Ao ser indagado hoje (03) sobre a legalidade do uso de verbas de passagens do Congresso Nacional para a conversão em frete de jatos particulares pelo senador Tasso Jereissati (PSDB/CE), o presidente nacional da Ordem dos Advogados do Brasil (OAB), Cezar Britto, afirmou que o administrador público não pode gerir a coisa pública como se privada fosse. "O servidor público, incluindo aí os parlamentares, que são remunerados pelo cidadão, só pode fazer o que a lei permite. Já o particular pode fazer tudo o que a lei não proíbe. Há uma diferença grande".

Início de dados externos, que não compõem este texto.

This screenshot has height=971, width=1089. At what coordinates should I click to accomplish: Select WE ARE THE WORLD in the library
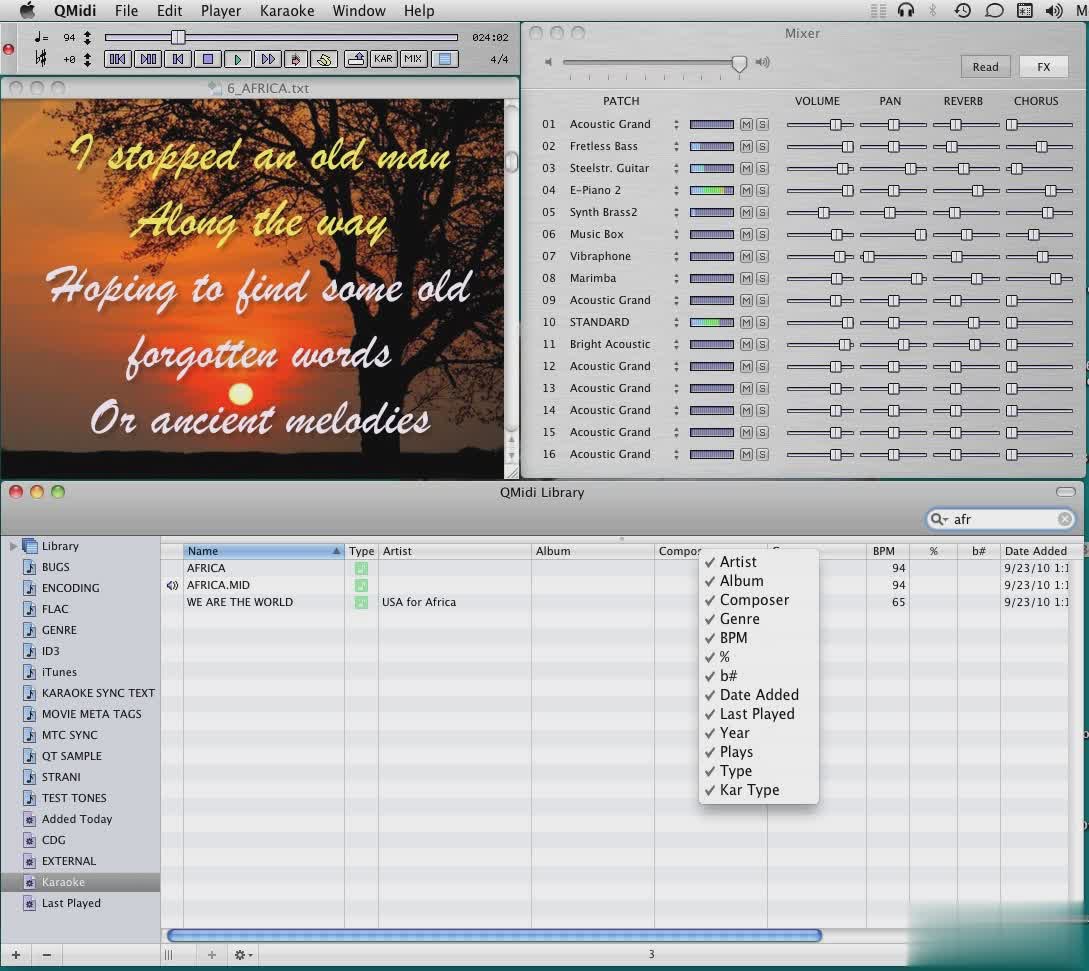click(240, 602)
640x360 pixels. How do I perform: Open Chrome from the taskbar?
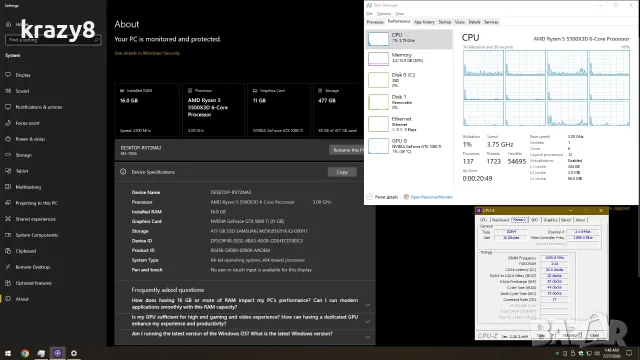click(25, 353)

Para Britto, o cidadão comum pode usar o seu patrimônio quando e como entender, mas parlamentares ou servidores públicos não podem usar a verba pública para interesses particulares. "Me parece que, no caso em concreto, estamos diante da hipótese de utilização de verba pública para fins particulares", afirmou o presidente nacional da OAB.
Em discurso feito na última quarta-feira no plenário do Senado, Jereissati afirmou que "nada foi feito escondido em relação ao pagamento de avião fretado com verba oficial". O ato da direção da Casa que regula a verba oficial destinada à compra de passagens aéreas não permite que ela seja usada para fretamento.